» **Problem statement**: In your answer, set down the records below exactly as they stand, omitting pictures.

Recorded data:

-- Opening Marker --

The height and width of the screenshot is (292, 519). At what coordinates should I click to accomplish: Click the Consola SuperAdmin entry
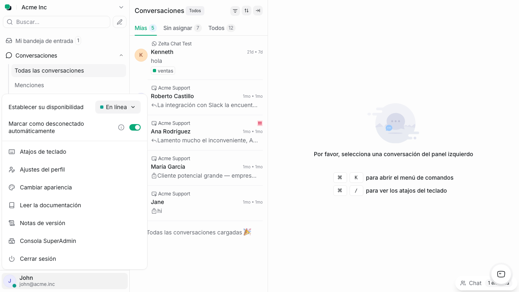coord(48,241)
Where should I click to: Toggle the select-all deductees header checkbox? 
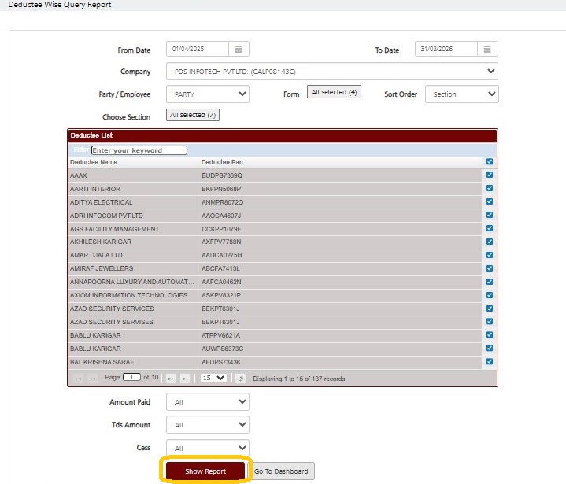pyautogui.click(x=490, y=161)
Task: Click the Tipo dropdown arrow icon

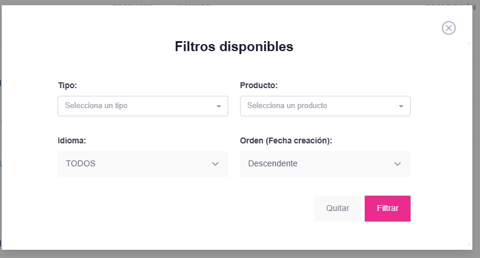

-- Closing Marker --

» **Exercise result**:
The height and width of the screenshot is (292, 519). At what coordinates should I click to accomplish: Click the Consola SuperAdmin entry
coord(48,241)
Where should I click to: Toggle the select-all deductees header checkbox? 
pyautogui.click(x=490, y=161)
Task: Click the Tipo dropdown arrow icon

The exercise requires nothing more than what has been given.